でも、元々動き回るような生活を送ってきたからか、結構体力はある方なのよね。
「レーヴェ様がお仕事を終えて帰ってくるのは、昼過ぎだと言っていたわね……」
とても悲しそうな顔で、アフタヌーンティーは一緒に過ごせるからね、と言って出かけていったレーヴェ様。
しゅんと、頭からはえている三角形の耳が垂れていて、可愛らしかったレーヴェ様を想い出す。
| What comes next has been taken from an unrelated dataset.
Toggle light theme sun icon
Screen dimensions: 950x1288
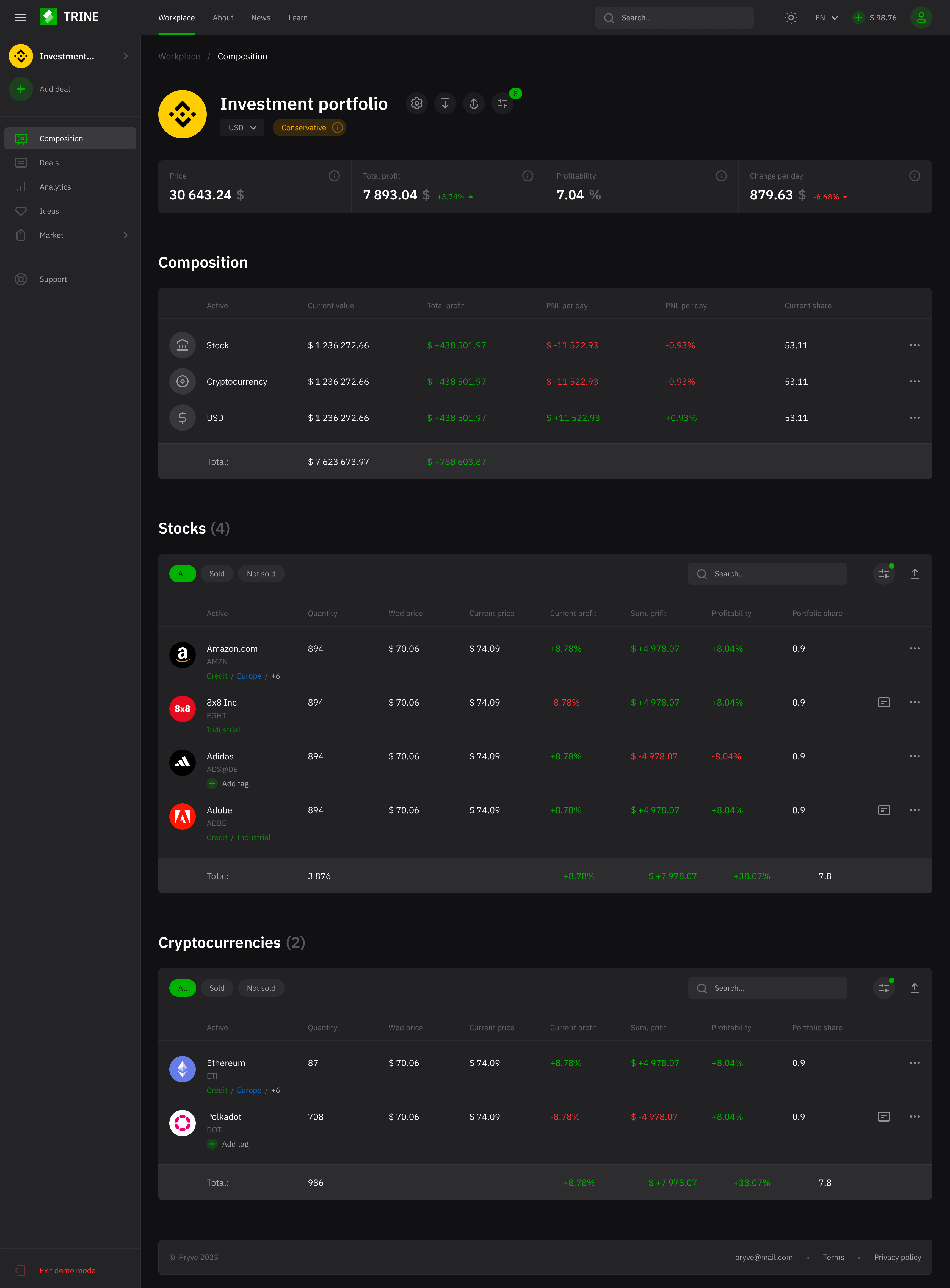pos(791,18)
いってらっしゃいのキスをしてとせがまれたので、恥ずかしかったけれど軽く唇に触れると、そのまま深く口づけられて、しばらく動けなくなってしまった。
私の、大好きな旦那様。
「……屋敷では、自由にしていて良いと言われたわね」
私はベッドの上から体を起こした。
屋敷に来てからまだ日は浅い。
それなのに、暇を持て余して昼間からごろごろしているなんて、ちょっと耐えられない。
私はベッドから降りると、お部屋から外に出た。
扉を抜けると、長い廊下がある。
顔を白い布で隠した侍女が、私に近づいてくる。
式神の侍女は私に従順らしい。
私が屋敷から逃げだそうとしないかぎりは、私の言うことに従ってくれるのだと、レーヴェ様は言っていた。
「あのね、私、調理場に行きたいの。レーヴェ様は、アフタヌーンティーを一緒にすごすとおっしゃっていたから、……その、お菓子を、つくりたくて」
伯爵家にいたときは、料理は私の仕事だった。
安価な材料で、弟妹たちのお腹を満たす献立を、毎日考えていた。
ときどき、焼き菓子もつくった。
レーヴェ様が喜んでくださるかどうかはわからないけれど、お仕事を頑張っているレーヴェ様を、お菓子とお茶でもてなしてさしあげたかった。
侍女は、私を調理場へと案内してくれた。
まだ昼食が終わって少ししか時間がたっていないせいか、調理場には誰も居ない。
「料理をしても良いかしら」
一応尋ねてみるけれど、侍女からの返事は無い。
お話はできないのだ、紙人形だから。
私は沈黙を了承だと判断して、立派な調理場をぐるりと見渡した。
沢山の食材が、保存されている。
冷蔵保存庫をあけてみると、果物もあるし、生クリームもある。
バターもあれば、小麦粉もある。
なんでもつくれそうだ。
「うん。よし!」
レーヴェ様は、何が好きかしら。
好きな人の好きなお菓子を考えるだけで、胸がときめいて、心が弾んだ。